Aim of the task
Go through the listing beneath and show each line containing the string "Krakowskiej".

Provided data
=== Begin Enclosure ===
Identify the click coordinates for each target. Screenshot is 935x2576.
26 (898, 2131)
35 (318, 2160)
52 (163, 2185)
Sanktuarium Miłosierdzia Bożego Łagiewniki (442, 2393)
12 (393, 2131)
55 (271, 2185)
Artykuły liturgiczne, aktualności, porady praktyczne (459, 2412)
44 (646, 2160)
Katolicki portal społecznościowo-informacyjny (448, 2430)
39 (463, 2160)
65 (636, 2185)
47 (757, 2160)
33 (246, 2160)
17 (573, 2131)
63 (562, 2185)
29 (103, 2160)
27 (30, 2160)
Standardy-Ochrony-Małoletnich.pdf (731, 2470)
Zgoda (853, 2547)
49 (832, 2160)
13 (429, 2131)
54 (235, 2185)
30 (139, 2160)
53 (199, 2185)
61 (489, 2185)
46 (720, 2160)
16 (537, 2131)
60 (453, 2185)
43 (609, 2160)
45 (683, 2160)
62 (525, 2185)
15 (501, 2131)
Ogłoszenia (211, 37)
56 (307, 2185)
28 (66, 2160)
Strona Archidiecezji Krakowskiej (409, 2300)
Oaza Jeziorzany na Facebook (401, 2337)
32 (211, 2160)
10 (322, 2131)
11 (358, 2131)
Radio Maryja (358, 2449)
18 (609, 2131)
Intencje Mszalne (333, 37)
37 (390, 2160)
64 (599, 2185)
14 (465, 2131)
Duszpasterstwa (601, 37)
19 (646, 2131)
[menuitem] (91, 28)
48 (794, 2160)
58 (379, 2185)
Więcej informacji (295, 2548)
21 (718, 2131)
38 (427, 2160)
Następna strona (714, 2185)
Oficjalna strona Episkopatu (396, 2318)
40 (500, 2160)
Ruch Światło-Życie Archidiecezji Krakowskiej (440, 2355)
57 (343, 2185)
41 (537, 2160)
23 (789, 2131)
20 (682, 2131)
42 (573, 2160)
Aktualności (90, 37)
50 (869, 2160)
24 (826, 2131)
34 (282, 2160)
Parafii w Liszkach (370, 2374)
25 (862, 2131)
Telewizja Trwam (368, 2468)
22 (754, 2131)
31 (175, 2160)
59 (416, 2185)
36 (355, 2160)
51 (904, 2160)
=== End Enclosure ===
=== Begin Enclosure ===
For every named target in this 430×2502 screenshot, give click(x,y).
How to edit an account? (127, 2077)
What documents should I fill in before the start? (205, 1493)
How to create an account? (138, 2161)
=== End Enclosure ===
=== Begin Enclosure ===
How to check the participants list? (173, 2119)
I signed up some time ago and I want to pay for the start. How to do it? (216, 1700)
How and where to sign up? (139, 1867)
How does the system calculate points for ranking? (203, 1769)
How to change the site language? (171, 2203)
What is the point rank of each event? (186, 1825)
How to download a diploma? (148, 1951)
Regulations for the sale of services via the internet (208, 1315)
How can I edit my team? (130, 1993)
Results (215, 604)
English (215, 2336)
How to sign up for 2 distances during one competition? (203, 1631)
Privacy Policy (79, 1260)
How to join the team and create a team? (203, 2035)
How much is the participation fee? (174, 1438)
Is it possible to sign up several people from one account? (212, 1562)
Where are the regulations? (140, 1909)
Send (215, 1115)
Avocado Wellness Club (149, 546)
=== End Enclosure ===
Task response
Strona Archidiecezji Krakowskiej (409, 2300)
Ruch Światło-Życie Archidiecezji Krakowskiej (440, 2355)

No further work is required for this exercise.